Among the lines below, which ones contain the word "computer"? Copy every such line.

Records from a collection ->
—————

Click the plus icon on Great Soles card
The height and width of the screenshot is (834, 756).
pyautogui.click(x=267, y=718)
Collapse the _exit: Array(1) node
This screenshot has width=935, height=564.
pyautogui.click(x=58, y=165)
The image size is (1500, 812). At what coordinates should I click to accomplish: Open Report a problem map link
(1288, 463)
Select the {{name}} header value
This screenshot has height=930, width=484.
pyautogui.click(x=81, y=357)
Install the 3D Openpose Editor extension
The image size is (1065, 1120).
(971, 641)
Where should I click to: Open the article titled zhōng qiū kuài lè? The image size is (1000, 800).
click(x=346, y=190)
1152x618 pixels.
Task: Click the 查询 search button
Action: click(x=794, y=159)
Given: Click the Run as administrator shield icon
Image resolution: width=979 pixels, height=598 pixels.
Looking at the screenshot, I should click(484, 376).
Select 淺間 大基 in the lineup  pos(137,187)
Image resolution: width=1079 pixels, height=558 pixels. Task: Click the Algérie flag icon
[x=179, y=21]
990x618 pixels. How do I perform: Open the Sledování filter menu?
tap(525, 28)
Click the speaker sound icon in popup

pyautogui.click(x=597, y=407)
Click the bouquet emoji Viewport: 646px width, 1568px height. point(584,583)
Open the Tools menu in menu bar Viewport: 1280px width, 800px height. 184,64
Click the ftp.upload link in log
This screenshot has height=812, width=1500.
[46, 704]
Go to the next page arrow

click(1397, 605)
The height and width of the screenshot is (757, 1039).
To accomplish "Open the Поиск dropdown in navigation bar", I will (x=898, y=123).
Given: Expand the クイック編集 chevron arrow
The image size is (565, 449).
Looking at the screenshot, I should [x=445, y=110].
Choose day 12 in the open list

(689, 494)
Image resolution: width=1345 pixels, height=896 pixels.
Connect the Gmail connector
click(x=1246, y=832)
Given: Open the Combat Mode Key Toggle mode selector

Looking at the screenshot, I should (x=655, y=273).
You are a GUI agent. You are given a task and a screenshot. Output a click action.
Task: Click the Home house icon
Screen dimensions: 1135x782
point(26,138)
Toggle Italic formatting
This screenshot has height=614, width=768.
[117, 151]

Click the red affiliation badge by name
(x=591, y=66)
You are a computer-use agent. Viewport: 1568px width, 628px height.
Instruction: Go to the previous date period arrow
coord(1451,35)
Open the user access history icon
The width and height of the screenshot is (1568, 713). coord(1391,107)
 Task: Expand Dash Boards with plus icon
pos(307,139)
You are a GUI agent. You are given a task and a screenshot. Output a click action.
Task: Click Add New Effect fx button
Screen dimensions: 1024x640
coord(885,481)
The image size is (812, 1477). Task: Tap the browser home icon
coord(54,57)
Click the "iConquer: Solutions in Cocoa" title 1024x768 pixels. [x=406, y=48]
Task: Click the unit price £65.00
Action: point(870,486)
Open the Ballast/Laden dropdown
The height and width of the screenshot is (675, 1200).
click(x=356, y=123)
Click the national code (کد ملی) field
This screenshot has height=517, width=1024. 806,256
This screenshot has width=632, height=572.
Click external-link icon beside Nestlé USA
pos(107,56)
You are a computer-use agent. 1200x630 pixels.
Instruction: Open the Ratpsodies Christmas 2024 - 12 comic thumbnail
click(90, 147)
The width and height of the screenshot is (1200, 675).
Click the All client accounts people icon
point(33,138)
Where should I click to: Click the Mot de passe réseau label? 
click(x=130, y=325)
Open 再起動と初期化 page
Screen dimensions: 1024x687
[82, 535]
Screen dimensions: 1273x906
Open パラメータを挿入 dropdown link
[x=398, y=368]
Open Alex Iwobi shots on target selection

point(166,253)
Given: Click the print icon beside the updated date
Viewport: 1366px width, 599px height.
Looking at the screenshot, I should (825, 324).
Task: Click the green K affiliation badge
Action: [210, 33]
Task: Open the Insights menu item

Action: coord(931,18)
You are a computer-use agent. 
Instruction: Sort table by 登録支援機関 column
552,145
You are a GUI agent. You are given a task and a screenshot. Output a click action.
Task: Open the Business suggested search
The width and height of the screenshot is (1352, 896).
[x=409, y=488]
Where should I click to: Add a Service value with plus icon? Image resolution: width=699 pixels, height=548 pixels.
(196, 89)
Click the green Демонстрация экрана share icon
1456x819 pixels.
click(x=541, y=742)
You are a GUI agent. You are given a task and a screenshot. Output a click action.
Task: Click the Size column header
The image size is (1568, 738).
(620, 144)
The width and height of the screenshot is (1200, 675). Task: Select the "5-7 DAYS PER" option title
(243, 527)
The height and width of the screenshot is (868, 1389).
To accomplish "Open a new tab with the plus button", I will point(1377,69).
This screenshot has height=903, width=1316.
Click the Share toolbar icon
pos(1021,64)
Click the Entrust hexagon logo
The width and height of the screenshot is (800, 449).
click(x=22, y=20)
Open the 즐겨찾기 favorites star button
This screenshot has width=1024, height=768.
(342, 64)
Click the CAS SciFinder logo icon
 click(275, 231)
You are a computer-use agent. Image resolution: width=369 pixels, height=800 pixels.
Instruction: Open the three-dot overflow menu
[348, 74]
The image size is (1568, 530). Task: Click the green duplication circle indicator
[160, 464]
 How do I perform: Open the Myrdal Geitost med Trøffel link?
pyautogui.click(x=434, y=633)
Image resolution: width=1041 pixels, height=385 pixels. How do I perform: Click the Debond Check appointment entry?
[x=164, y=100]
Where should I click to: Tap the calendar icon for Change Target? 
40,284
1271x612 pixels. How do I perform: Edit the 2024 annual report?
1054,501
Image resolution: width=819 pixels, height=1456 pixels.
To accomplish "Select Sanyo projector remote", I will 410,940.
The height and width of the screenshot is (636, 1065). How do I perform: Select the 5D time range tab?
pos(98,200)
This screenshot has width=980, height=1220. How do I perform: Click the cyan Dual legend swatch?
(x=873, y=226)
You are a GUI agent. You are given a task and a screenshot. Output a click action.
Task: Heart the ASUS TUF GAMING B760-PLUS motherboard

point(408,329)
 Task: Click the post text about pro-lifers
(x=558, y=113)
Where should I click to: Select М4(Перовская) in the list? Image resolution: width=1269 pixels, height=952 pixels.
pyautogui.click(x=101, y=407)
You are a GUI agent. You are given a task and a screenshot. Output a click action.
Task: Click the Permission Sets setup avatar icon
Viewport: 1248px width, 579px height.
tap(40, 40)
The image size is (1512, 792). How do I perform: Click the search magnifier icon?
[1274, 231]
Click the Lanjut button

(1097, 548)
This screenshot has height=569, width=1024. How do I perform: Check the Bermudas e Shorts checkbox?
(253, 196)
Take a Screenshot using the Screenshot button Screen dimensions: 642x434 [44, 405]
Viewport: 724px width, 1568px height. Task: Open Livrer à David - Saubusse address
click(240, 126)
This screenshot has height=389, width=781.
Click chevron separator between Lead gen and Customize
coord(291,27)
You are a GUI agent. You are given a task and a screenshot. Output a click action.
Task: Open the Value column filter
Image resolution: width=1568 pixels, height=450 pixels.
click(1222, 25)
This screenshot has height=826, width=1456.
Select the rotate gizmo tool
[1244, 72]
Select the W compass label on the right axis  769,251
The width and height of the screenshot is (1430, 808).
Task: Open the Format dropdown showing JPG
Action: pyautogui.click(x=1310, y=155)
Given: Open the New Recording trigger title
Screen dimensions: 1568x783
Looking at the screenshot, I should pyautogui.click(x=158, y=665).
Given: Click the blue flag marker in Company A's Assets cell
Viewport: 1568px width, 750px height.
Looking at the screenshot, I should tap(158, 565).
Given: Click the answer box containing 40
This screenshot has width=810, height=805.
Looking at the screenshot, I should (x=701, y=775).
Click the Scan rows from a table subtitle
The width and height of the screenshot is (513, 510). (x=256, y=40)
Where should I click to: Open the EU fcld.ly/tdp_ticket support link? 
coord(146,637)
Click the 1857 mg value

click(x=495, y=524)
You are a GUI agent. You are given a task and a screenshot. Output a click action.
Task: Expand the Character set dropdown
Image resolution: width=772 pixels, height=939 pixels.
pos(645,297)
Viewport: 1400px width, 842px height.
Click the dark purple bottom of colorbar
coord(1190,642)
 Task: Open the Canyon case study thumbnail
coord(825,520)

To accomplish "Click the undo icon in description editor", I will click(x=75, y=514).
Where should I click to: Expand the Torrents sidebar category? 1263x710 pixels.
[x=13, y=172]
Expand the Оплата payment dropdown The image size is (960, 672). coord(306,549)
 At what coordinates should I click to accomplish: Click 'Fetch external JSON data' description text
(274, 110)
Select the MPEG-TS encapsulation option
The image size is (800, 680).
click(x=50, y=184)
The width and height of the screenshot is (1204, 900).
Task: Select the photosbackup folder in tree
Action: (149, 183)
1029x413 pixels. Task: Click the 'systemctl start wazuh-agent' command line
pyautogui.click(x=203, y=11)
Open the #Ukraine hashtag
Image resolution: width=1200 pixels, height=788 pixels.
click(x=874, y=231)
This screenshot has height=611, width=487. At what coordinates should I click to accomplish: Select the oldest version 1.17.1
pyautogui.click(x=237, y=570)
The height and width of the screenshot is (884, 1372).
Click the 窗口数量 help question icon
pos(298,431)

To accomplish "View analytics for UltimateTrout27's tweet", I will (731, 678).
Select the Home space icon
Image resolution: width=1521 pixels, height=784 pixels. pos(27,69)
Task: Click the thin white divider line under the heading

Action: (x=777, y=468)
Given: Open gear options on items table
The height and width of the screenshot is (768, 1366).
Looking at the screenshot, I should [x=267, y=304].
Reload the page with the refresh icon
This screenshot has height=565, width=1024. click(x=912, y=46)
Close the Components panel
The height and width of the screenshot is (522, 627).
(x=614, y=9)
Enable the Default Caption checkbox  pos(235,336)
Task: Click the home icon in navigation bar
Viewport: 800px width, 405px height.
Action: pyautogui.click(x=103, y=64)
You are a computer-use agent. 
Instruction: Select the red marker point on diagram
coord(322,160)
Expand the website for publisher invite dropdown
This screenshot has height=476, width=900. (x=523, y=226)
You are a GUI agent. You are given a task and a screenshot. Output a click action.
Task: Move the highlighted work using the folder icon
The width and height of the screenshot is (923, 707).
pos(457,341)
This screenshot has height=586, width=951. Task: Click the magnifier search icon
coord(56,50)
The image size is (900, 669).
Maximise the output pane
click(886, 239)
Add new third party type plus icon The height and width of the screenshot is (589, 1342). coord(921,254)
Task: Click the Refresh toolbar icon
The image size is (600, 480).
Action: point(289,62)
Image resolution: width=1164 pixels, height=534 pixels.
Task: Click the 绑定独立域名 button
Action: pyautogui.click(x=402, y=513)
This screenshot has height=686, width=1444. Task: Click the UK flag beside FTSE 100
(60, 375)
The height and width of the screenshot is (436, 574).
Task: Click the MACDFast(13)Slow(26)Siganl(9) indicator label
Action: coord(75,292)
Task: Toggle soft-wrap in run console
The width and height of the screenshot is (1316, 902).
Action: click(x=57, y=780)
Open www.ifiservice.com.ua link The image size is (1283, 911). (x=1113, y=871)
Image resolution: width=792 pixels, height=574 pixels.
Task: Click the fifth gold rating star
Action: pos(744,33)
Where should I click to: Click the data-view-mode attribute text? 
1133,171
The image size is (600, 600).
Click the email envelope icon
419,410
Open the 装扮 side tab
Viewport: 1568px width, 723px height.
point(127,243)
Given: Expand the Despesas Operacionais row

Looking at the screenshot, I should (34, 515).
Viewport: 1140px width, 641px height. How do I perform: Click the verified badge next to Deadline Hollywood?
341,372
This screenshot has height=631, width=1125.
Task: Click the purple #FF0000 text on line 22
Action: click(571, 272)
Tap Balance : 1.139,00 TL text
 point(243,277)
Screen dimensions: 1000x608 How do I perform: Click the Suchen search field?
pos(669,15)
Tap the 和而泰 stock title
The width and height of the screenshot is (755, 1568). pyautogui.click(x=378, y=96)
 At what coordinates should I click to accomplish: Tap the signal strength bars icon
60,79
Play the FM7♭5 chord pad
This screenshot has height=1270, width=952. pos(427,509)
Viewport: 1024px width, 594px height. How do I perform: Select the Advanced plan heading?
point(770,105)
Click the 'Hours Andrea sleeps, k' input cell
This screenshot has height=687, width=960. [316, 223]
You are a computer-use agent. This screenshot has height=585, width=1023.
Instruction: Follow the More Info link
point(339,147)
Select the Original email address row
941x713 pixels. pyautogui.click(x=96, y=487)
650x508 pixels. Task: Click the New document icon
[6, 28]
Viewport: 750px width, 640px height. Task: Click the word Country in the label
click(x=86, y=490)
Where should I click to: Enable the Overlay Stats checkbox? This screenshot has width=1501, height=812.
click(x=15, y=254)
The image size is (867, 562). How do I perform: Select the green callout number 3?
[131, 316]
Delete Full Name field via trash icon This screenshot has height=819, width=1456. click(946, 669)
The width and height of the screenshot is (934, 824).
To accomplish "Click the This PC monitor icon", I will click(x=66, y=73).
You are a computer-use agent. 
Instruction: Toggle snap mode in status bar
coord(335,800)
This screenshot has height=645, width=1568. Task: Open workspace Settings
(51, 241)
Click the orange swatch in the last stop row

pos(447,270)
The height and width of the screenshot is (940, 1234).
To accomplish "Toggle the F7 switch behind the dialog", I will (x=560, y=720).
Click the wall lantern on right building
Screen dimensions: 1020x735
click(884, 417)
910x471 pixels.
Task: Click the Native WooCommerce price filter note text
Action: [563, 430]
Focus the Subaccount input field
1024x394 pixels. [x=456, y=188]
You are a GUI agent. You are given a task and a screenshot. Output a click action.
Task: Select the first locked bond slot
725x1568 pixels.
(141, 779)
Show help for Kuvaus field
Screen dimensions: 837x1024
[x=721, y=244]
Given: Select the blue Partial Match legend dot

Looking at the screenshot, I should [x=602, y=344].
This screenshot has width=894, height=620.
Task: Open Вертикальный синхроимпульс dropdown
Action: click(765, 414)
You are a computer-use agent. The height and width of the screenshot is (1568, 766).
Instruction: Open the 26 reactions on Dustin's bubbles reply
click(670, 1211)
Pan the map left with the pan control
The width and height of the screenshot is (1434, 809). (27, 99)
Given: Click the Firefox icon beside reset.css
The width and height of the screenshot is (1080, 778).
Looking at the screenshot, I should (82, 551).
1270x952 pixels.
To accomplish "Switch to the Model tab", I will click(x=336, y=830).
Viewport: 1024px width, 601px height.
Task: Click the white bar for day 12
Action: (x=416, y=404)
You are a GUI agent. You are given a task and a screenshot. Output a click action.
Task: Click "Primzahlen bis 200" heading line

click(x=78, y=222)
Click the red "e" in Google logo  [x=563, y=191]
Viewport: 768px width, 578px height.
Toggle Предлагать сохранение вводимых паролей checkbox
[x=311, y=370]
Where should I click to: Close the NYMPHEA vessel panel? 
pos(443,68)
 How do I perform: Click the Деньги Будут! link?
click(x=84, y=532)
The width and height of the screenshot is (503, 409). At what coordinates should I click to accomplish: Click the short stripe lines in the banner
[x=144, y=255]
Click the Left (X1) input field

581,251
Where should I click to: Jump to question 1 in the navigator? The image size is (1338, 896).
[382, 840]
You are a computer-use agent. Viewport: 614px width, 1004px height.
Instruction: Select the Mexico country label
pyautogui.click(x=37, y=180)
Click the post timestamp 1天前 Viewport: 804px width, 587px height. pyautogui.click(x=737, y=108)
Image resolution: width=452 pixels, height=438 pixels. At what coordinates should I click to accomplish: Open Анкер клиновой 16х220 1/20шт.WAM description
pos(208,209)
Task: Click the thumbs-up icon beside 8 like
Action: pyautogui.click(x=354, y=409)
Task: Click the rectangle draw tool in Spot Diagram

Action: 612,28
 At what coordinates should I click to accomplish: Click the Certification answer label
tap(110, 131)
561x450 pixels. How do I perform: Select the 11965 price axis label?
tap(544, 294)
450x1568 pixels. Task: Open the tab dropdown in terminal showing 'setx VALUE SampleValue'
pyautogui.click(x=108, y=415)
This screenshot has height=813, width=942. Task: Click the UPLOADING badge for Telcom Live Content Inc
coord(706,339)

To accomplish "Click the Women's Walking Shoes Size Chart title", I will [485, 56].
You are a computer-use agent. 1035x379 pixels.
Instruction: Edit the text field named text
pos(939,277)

—————

Exercise solution ->
You are a computer-use agent. Viewport: 1568px width, 628px height.
You are a computer-use agent. 1200x630 pixels.
You are a computer-use agent. 
You are a computer-use agent. Image resolution: width=369 pixels, height=800 pixels.
You are a computer-use agent. 
You are a computer-use agent. This screenshot has height=585, width=1023.
You are a computer-use agent. 
You are a computer-use agent. The height and width of the screenshot is (1568, 766).
You are a computer-use agent. Viewport: 614px width, 1004px height.
You are a computer-use agent. 1035x379 pixels.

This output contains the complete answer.